I thought it was a great speech. My family thought it was good too. It was contemporary, had a unique Australian charm and although at that time I was yet to experience either riding a wave on a surfboard or the joys of sex, I had a fair idea what they were about from what I had seen on TV (watching surfing and my older brother's assorted vintage porn). More importantly looking back now, I see that although it was a short speech, it had themes of relationships, innuendo, attraction, sex and ultimately rejection.

So there I am, in front of the class giving my Day in the Life of a Surfboard speech... I'm just getting to the part where the surfer is putting on his little rubber suit and practicing 'safe surf' when my English teacher stops me. She stops me to say that she knows where this is going and its not appropriate for this age level. My face went red.. a tinge of embarrassment but more rage than anything else. How could she do that to me? She killed my delivery!
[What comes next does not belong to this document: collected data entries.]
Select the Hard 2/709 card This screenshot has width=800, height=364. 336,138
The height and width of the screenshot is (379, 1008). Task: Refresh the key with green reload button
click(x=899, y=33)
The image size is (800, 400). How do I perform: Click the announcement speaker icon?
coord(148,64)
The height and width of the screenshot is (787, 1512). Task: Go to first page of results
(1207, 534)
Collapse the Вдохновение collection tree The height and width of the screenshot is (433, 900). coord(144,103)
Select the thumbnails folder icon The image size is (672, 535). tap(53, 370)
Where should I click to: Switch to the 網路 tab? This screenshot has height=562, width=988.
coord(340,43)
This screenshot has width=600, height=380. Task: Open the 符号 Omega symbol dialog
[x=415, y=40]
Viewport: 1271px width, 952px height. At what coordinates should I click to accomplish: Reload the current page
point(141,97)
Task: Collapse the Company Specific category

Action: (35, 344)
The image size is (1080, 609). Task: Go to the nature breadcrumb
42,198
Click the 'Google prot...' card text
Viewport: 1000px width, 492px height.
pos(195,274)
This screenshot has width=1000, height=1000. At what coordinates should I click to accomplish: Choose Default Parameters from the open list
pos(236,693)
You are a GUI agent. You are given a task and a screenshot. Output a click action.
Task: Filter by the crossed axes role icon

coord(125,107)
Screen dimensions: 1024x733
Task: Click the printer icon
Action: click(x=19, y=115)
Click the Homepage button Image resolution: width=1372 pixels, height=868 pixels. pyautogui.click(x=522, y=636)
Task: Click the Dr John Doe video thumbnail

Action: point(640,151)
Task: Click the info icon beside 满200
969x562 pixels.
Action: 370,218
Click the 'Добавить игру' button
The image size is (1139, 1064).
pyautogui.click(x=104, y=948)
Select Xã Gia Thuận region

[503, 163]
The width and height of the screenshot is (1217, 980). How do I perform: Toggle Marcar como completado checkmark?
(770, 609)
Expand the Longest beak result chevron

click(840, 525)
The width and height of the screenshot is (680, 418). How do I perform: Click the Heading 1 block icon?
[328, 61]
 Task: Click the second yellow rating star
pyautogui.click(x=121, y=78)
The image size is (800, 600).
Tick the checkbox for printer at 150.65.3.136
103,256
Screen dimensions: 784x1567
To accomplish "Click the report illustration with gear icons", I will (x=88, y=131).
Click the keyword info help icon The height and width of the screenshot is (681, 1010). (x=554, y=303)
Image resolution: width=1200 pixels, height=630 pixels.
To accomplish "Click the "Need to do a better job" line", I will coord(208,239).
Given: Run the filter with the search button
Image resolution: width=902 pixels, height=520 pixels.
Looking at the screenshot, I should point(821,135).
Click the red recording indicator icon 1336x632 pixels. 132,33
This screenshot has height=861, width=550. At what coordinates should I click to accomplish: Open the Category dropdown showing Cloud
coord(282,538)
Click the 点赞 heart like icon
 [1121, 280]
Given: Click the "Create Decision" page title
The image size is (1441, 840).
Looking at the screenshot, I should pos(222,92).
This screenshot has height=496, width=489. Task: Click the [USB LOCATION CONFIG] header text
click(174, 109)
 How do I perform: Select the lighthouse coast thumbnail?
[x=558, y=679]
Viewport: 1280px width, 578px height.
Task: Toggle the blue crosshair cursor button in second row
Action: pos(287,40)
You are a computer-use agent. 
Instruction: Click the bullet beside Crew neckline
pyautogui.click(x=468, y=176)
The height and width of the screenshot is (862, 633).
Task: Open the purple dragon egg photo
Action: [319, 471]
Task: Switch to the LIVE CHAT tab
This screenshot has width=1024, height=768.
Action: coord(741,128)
So at that point she asks to speak to me outside. And the class waits while I'm outside raising my voice in the hallway with this woman. She was one of the older teachers whose best years were clearly well behind her. While she was a skinny woman, she had these sagging wrinkly jowls that hung off the sides of her cheeks as well as this curly dark hair that wisped around her face. Our private nickname in the class for her was "mutton" (mutton being the tough meat of elderly sheep as opposed to young succulent lamb). So she's telling me that the content isn't appropriate. I say that there isn't a single swear word in my entire speech. Everyone in the class knows what sex is and in the event that there was someone that didn't, they'd just think it was a surfing story from a different perspective. She wouldn't have a bar of that argument, so she dragged me back into the class to tell me that I had one week to do a new speech for the class. I sat through the rest of that class feeling angry and frustrated.

I could've taken this issue of censorship to my level convenor (the teacher who manages our entire year level). He was a cool guy. I also could have gone to my English teacher from year 7 & 8. She was so cool, in her classes she'd let the odd expletive out in class if it was appropriate and also taught a different english class in my same year level. I regret not doing that. Instead I chose the easy way out and did nothing but prepare a second speech. Funnily enough, I came back the next week and gave a totally mundane speech about sheep - with everyone in the class except the teacher in on the in-joke of her nickname. Maybe I should've done that second speech on censorship and explained my side of the story.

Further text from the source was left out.